Discover more from In Nollywood
Here Love Lies: Raising Girls in a Religious Home
Tope Oshin’s comeback spotlights the problems of raising girls in overly religious homes
I connected quickly with the opening scenes of Tope Oshin’s Here Love Lies because I grew up in a religious home. My parents were pastors, and I had to live up to the gospel they preached. Those days, the topic in every morning devotion centred on holiness and the repercussion of being unholy: hell fire.
The messages often came across as threats — of hell, of being poor or thrown out of the house — if I got pregnant. Subconsciously, I knew that if that happened, I was doomed to a life of suffering here on earth and one of eternal turmoil in hell.
These memories came back fresh in my mind as Here Love Lies introduces Amanda with teary eyes, knees on the floor and moving her lips with little or no explanation to give. There was her dad, fuming and spewing insults and what must be done to save his face.

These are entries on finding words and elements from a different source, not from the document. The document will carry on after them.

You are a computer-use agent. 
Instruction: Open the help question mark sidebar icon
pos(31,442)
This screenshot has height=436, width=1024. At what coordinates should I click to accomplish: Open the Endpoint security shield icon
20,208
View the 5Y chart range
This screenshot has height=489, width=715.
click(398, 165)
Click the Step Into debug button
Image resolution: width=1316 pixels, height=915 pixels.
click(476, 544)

Oshin’s sinister romance drama tells the story of a preacher's teenage daughter who is disowned for refusing to abort her pregnancy. Amanda’s father (played by the forever brilliant Sam Dede) presents her with two options: abort the child and stay, or keep it and leave. She chooses to keep her baby. It is a brave yet foolish choice because she has no nowhere to go. But as we see later in the film, Amanda, as portrayed by Oshin, is a resolute young woman.
The entire family turns on her. Her mother, although hesitant, concedes to her husband’s stance while her sister, filled with anger that Amanda got pregnant for her "man", is happy. But the cruel decision still rests on her father, who does what most religious leaders do: put their image before their child’s welfare. Such men worry more about what their church members will say about them.
There is a pattern with kids born into religious homes. Sex education and discussions about romantic feelings are treated as taboo and replaced by teachings of the spirit, but the latter cannot occupy the space of the former. And threats of disownment and hellfire only instil fear, which then eliminates any space for open conversations about the feelings that erupt when such kids hit puberty. Or when older men start to talk to them in inappropriate ways. We didn't get Amanda’s backstory, but with the reaction that followed the news of her pregnancy, one could tell such discussions were taboo in their house. The movie also doesn't expound on life as an abandoned child but anyone can imagine what life would be like for a teenage mother with no home, money or family.
We see Amanda in a few years' time with her teenage daughter living the life, but the scars of yesterday are still present. She struggles with motherhood and every time her daughter gives her a headache, she remembers her father's words when she chose to keep the pregnancy. He cursed her, and she has accepted that’s the reason her daughter never listens and probably why she is meeting horrible men who won't date a single mother. This speaks to the trauma kids abandoned for getting pregnant carry into adulthood; they blame themselves for everything and accept unlucky situations as repercussions for their sins.
Amanda does get a break from her men's struggles when she meets Michael, a white man who is a fan of her blog. He is a lover of all things Nigerian, and unlike most men she meets, he doesn't seem to have any baggage. The icing on the cake is that he doesn’t run for the door when she mentions she has a child. Micheal represents all that she couldn't find in previous relationships; he is not judgemental like those men or her father. What more could a woman who has had failed relationships ask for? Yet even Michael isn't all that he seems.
There is enough reason to believe that if Amanda's situation was handled better by her family, she would most likely not have fallen into the hands of awful men. Teaching children the word of God is not enough and threatening them with it is not the solution. Be a safe space for them so they don't live in fear and make heartbreaking decisions.